** start of Records **

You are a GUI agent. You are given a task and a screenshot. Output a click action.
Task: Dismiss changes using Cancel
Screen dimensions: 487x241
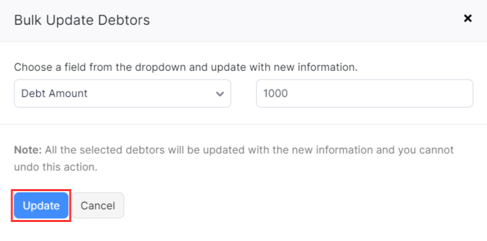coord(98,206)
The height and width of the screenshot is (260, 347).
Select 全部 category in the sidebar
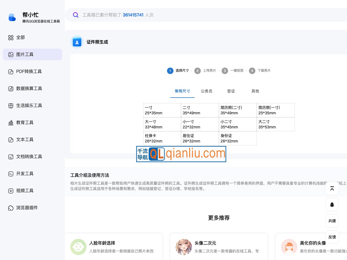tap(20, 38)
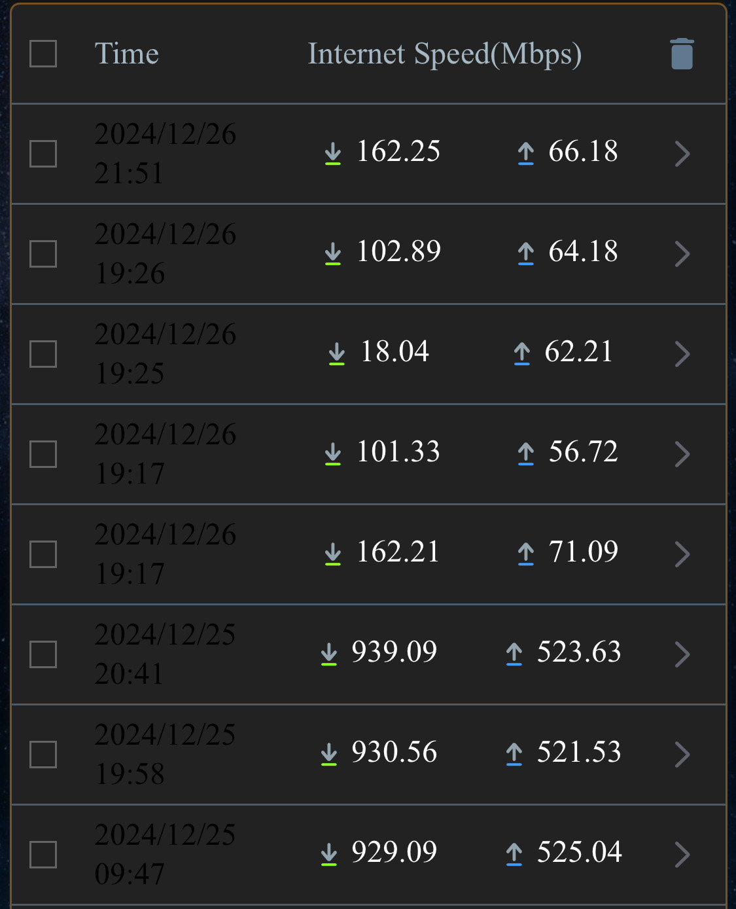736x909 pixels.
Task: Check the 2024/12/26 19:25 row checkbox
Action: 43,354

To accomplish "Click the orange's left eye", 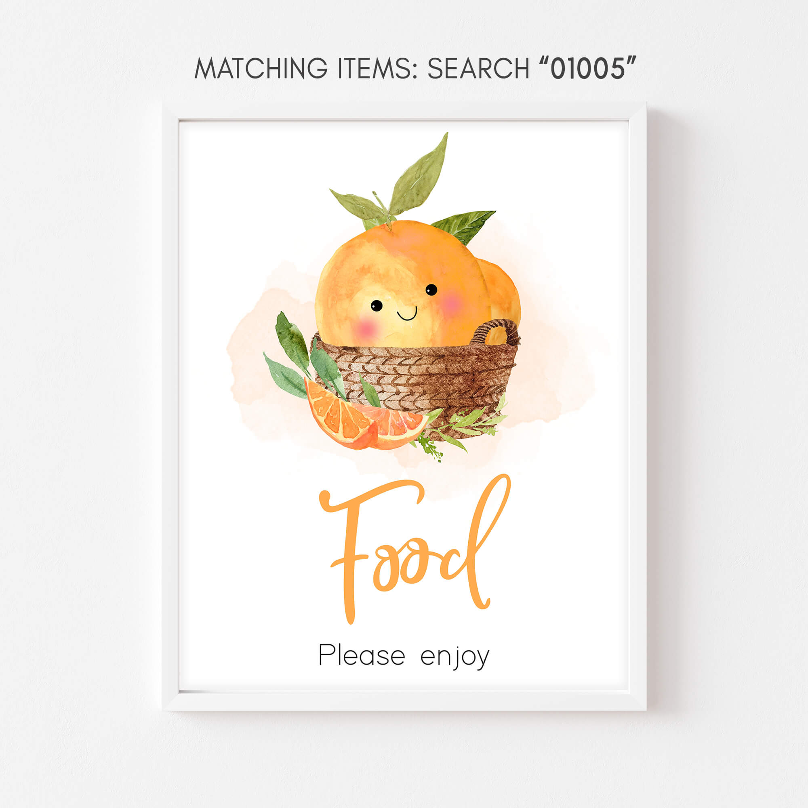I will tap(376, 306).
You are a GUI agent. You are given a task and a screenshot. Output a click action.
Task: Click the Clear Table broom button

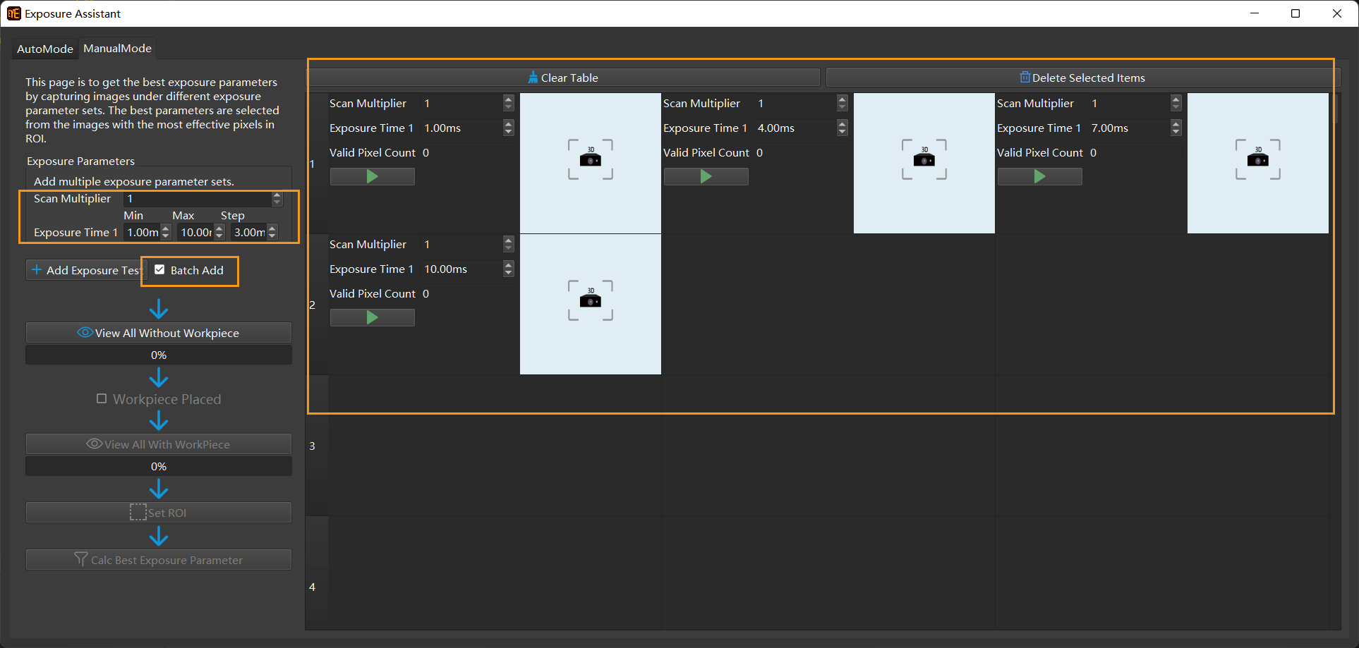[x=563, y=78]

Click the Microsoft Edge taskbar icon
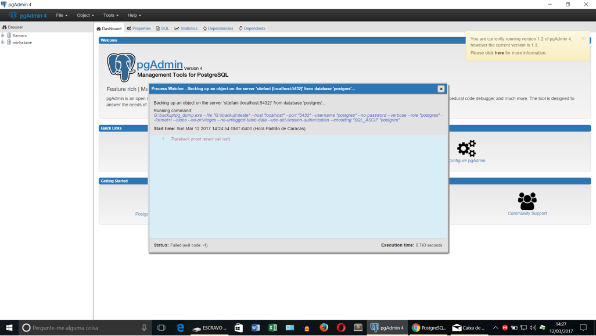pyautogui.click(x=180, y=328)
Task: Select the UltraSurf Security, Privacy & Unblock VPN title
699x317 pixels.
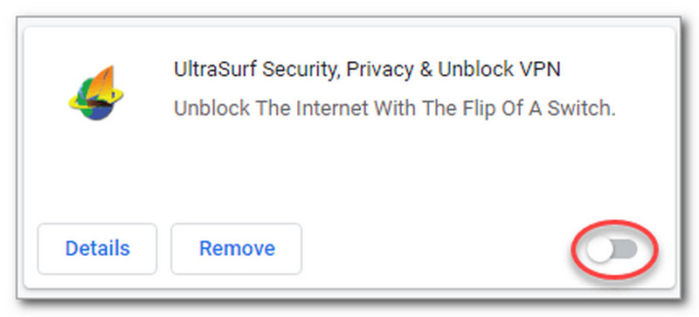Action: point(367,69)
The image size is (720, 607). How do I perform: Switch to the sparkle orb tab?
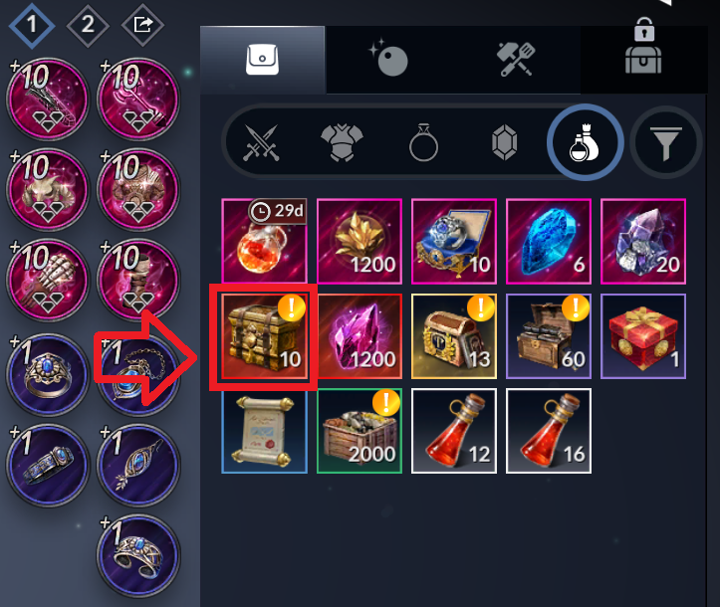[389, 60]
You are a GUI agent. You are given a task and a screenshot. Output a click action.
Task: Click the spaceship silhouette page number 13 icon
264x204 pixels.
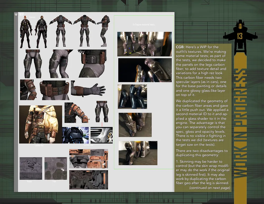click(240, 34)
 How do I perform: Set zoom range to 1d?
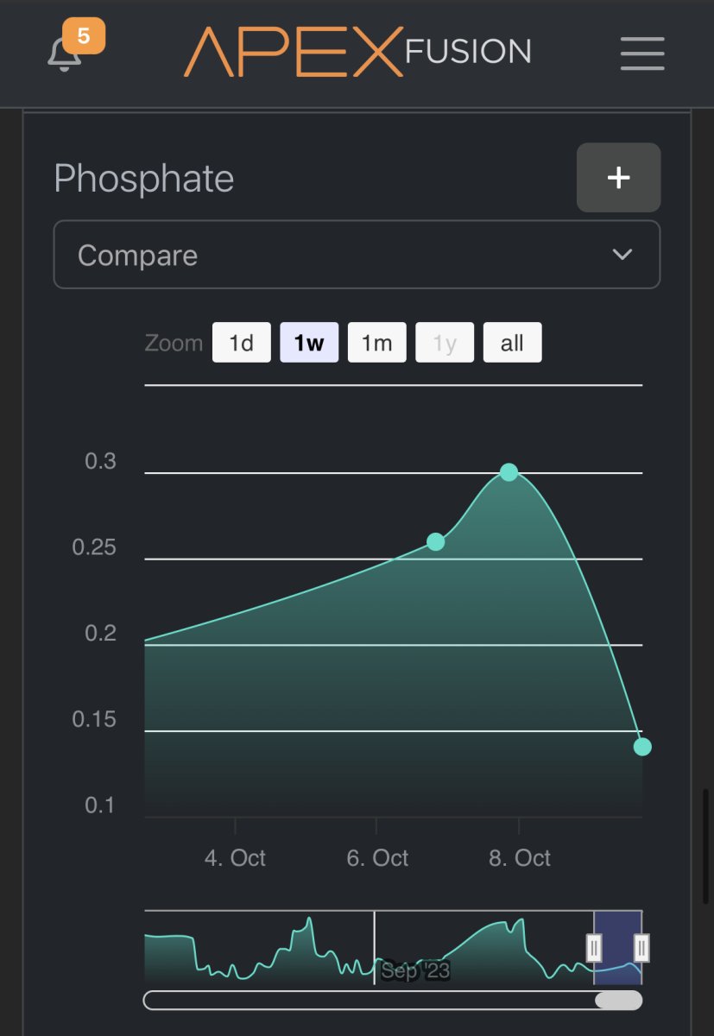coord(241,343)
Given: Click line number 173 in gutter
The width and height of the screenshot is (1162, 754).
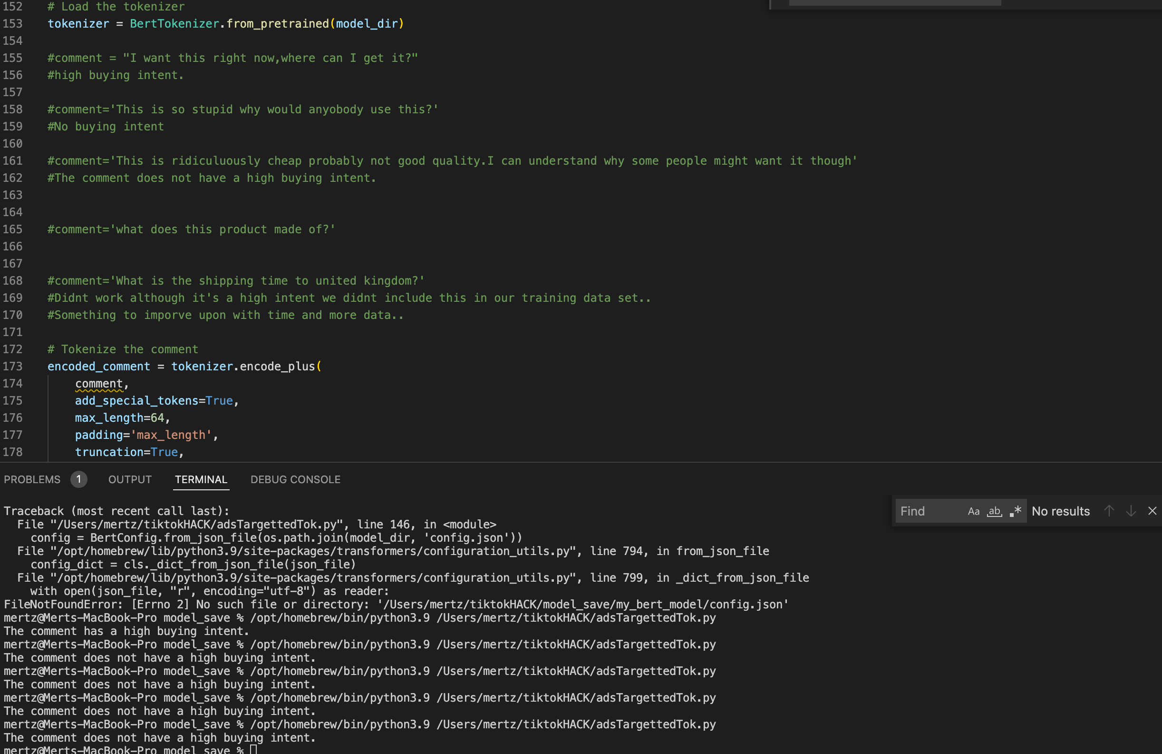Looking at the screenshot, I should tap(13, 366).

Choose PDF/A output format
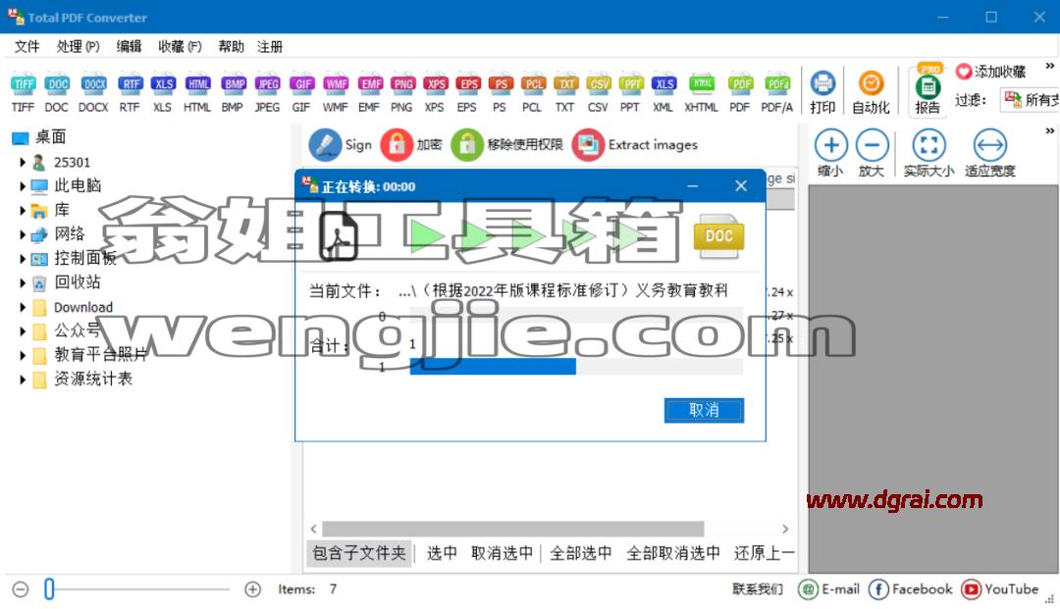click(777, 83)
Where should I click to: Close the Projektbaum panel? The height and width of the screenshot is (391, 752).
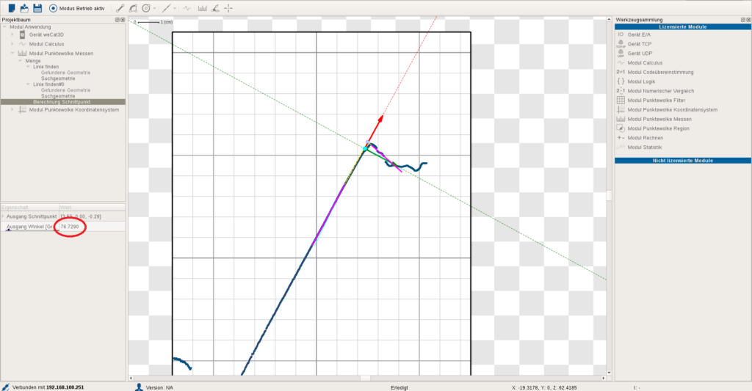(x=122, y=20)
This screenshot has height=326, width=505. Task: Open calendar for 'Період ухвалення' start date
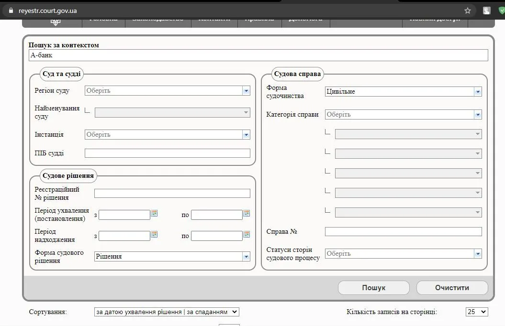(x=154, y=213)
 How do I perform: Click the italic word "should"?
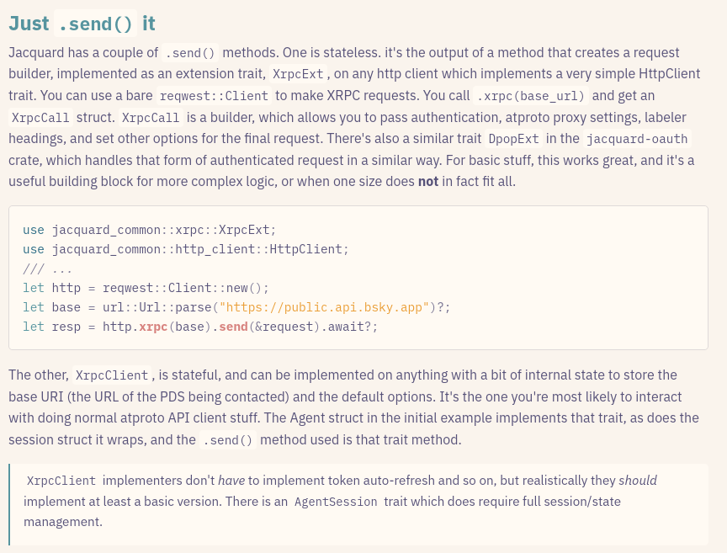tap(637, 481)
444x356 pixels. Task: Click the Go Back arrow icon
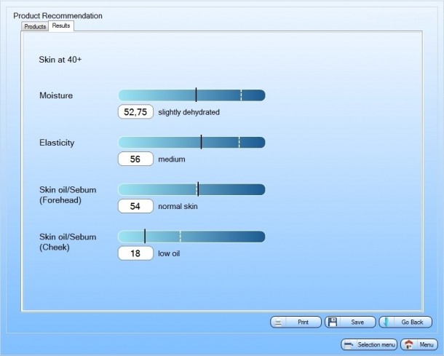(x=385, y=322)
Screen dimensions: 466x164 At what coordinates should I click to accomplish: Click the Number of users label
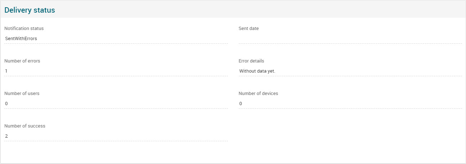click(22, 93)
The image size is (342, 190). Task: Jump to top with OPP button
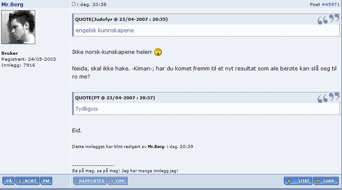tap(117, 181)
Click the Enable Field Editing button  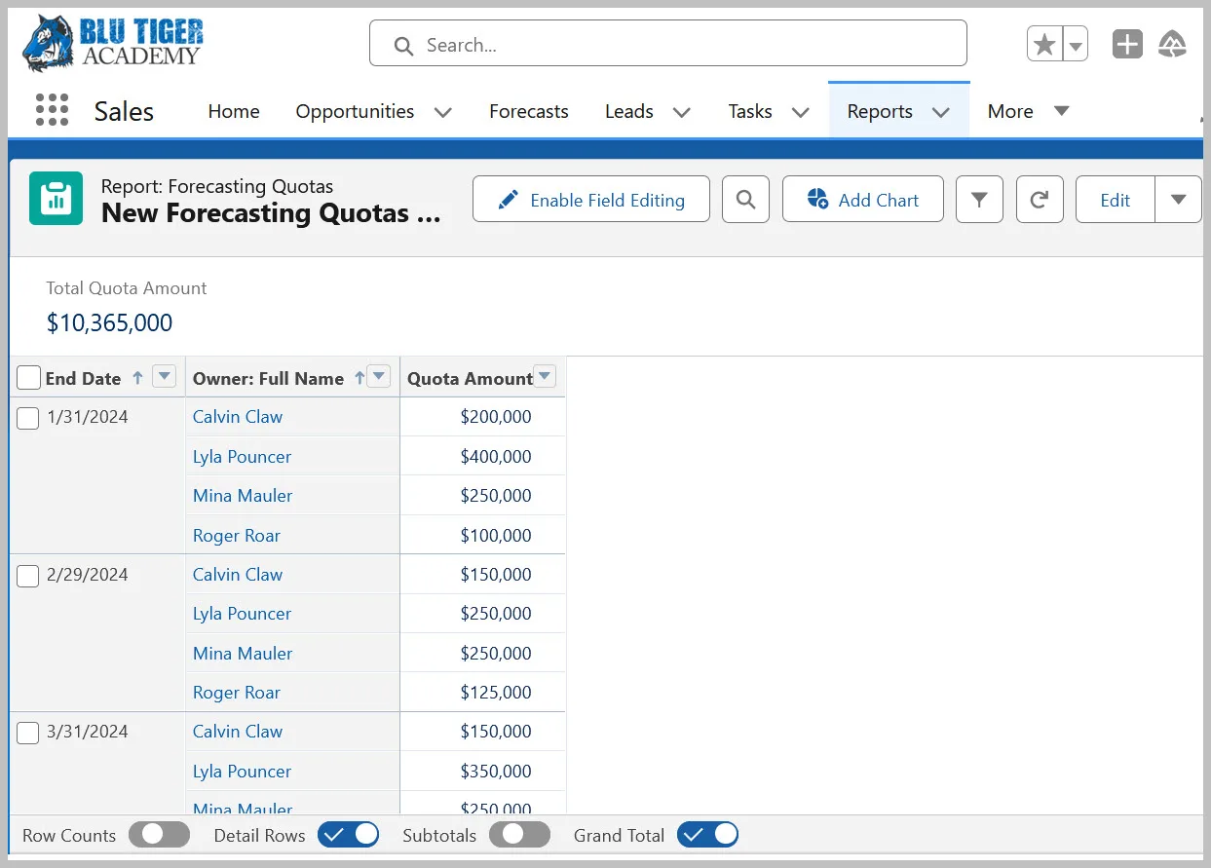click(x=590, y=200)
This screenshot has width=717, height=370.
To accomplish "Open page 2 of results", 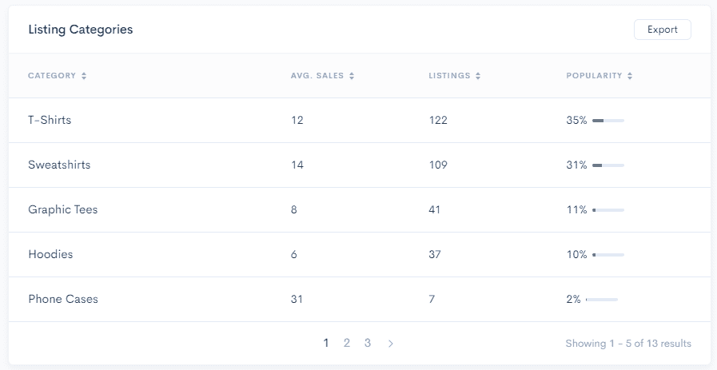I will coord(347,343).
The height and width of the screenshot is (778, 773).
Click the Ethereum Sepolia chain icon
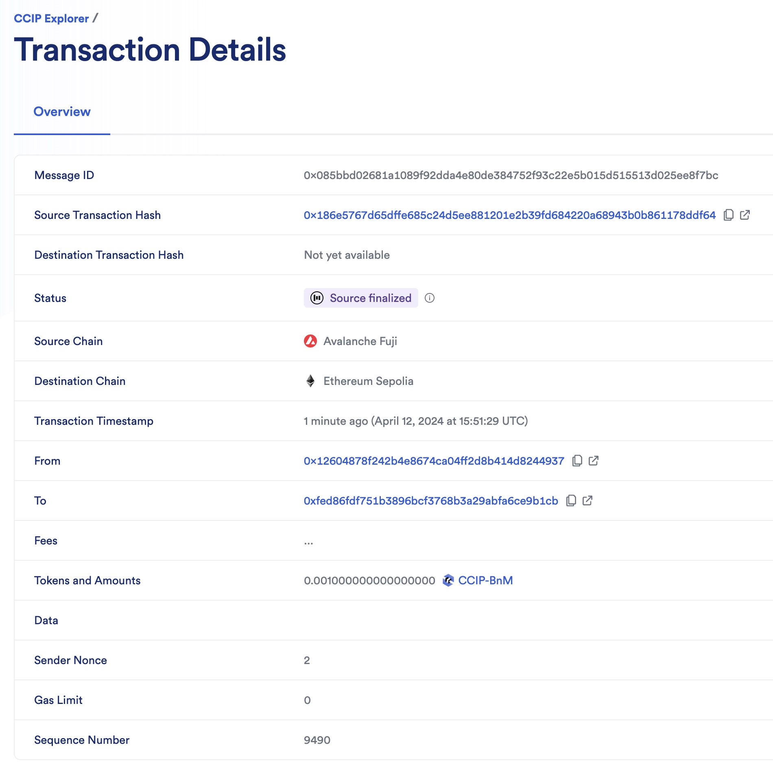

** end of Records **

## Challenge
Give the records from the line containing "The image size is (720, 607)." through the line containing "click(240, 34)" as a numbered list, one line per item, leaving out blank lines and the pictures.

## Exercise answer
1. The image size is (720, 607). How do I perform: Switch to the sparkle orb tab?
2. [389, 60]
3. You are a GUI agent. You are given a task and a screenshot. Output a click action.
4. Task: Click the spaceship silhouette page number 13 icon
5. 264x204 pixels.
6. click(240, 34)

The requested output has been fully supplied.